#### EXERCISE:
Both the line containing "You are a GUI" and the line containing "The image size is (1272, 720)." belong to the span. Output exactly that span from the listing below, and nothing outside it.
##### RECORD EXCERPTS
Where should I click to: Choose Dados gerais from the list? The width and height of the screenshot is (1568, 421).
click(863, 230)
##########
##### RECORD EXCERPTS
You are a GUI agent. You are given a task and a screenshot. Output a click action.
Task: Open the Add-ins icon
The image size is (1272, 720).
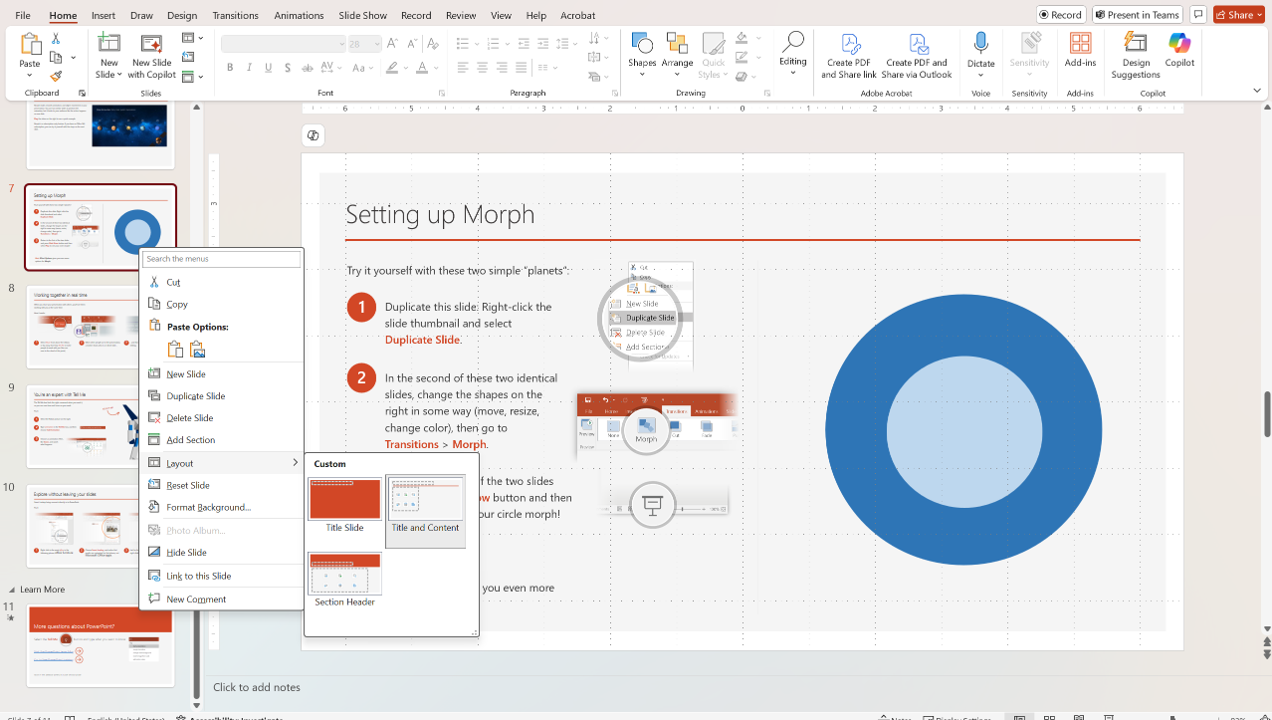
##########
#### EXPECTED ANSWER:
You are a GUI agent. You are given a task and a screenshot. Output a click action.
Task: Open the Add-ins icon
The image size is (1272, 720).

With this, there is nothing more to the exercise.